Given integers N and M, count how many sequences A of N integers satisfy the following conditions?
$1 ≤ A_i ≤ M(i=1,2,…,N)$
$A_{i+1}$ is a multiple of $A_i$. $(i=1,2,…,N−1)$
For example for N=3 and M=4, these are the sequences: $(1,1,1), (1,1,2), (1,2,2), (2,2,2), (1,1,3), (1,3,3), (3,3,3), (1,4,4), (2,4,4), (4,4,4), (2,2,4), (1,2,4), (1,1,4) $ Hence the answer is 13
Since this is a problem where I don't expect to find a closed form, So all computational answers are welcome but more efficient answers are more appreciated. My hunch says we can compute it in something like $O(N\ log M)$ or $O(M\ log N)$ time.

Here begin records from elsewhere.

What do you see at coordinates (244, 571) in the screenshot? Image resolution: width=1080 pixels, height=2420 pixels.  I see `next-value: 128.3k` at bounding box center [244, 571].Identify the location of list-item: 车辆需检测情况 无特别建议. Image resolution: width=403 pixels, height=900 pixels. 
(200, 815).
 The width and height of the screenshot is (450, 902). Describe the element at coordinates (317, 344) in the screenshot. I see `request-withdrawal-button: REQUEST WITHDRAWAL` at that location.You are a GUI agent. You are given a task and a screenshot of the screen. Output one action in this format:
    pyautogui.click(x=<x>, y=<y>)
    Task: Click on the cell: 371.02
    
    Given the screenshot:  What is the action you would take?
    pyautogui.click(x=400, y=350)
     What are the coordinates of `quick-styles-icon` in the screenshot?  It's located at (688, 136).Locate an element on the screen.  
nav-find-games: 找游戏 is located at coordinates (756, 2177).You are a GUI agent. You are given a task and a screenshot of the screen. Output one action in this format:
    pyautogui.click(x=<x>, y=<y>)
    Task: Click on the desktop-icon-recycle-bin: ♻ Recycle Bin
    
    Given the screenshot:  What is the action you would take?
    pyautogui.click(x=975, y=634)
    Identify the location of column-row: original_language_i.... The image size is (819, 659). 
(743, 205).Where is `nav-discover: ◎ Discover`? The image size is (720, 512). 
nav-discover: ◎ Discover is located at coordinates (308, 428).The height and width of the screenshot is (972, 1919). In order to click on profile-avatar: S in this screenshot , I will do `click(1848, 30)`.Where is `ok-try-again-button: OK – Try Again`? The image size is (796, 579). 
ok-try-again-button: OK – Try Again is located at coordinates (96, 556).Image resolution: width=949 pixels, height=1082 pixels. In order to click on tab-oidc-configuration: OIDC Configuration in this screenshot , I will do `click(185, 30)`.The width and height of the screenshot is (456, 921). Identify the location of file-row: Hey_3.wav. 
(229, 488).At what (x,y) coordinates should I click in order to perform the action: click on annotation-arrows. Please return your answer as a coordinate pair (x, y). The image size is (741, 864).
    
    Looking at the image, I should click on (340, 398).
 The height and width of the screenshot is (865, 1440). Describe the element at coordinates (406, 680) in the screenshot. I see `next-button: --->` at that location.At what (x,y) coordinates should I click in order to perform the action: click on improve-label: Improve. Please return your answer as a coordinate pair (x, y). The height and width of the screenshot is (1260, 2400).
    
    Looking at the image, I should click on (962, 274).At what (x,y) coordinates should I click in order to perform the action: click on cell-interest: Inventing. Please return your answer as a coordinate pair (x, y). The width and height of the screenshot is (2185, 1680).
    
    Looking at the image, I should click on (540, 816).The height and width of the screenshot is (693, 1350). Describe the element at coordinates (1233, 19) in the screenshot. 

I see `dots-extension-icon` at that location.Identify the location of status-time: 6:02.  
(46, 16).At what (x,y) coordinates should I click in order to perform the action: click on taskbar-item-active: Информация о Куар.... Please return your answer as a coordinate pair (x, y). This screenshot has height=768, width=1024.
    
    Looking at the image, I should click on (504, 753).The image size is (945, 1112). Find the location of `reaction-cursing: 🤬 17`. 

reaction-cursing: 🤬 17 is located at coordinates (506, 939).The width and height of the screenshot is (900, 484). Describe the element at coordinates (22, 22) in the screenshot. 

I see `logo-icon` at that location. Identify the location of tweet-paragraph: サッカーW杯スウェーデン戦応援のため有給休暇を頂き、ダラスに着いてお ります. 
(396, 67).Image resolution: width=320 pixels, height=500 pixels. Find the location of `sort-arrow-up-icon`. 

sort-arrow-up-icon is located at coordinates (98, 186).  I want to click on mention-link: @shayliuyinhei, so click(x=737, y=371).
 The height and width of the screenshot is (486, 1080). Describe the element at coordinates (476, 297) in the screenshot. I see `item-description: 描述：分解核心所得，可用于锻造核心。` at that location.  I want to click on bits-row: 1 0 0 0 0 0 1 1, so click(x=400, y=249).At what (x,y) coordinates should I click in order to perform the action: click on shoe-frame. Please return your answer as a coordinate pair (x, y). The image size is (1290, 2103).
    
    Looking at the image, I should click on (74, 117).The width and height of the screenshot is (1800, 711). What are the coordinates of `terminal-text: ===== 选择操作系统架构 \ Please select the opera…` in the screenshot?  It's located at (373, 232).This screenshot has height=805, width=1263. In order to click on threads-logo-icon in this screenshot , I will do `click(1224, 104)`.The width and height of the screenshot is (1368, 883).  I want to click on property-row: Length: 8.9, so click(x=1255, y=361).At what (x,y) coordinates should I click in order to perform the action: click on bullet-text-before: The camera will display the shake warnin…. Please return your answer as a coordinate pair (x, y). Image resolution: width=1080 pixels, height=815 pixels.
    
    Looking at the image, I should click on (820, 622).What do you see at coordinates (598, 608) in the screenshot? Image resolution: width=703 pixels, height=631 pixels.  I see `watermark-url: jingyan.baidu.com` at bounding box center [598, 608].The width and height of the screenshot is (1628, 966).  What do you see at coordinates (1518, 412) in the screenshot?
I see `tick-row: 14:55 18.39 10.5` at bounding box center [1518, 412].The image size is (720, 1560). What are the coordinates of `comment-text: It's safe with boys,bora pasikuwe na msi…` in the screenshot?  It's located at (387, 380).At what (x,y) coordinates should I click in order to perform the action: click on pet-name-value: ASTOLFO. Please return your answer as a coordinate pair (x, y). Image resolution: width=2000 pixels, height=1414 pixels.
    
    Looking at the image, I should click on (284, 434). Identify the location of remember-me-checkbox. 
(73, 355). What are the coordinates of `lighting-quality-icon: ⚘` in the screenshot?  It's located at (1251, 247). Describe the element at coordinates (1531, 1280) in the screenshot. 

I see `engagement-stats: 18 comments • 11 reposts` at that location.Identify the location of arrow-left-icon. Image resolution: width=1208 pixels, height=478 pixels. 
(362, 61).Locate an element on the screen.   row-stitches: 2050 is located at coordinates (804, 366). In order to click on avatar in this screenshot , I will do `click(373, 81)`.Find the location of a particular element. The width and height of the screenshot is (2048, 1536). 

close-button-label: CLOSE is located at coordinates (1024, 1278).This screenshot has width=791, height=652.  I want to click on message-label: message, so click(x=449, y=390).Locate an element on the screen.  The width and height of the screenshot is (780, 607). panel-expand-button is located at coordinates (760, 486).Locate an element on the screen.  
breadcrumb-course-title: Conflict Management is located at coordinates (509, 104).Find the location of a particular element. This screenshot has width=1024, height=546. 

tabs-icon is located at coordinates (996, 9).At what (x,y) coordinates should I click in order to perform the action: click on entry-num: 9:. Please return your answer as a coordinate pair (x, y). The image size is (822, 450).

Here is a dynamic-programming approach.
Let $f(N,M)$ be the answer. I claim $f(N,M)=\sum\limits_{j\ge 1} f(N-1, \lfloor \frac Mj \rfloor)$. To see this, if $A_1$ is known, the sequence $(\frac{A_2}{A_1}, \cdots, \frac{A_N}{A_1})$ is a sequence that satisfies the conditions for $(N-1, \lfloor \frac{A_N}{M} \rfloor)$
How many distinct values for $\lfloor \frac Mj \rfloor$ exists? Approximately $2\sqrt{M}$. Note $\lfloor \frac Mj \rfloor$ is distinct for $j<\sqrt{M}$ and we can count the number of solutions to $\lfloor \frac Mj\rfloor=k$ in $O(1)$ as this is simply $\lfloor \frac {M}{k} \rfloor - \lfloor \frac {M}{k+1} \rfloor$
This is an $O(NM^{1.5})$ approach. I am wondering if there is a faster approach.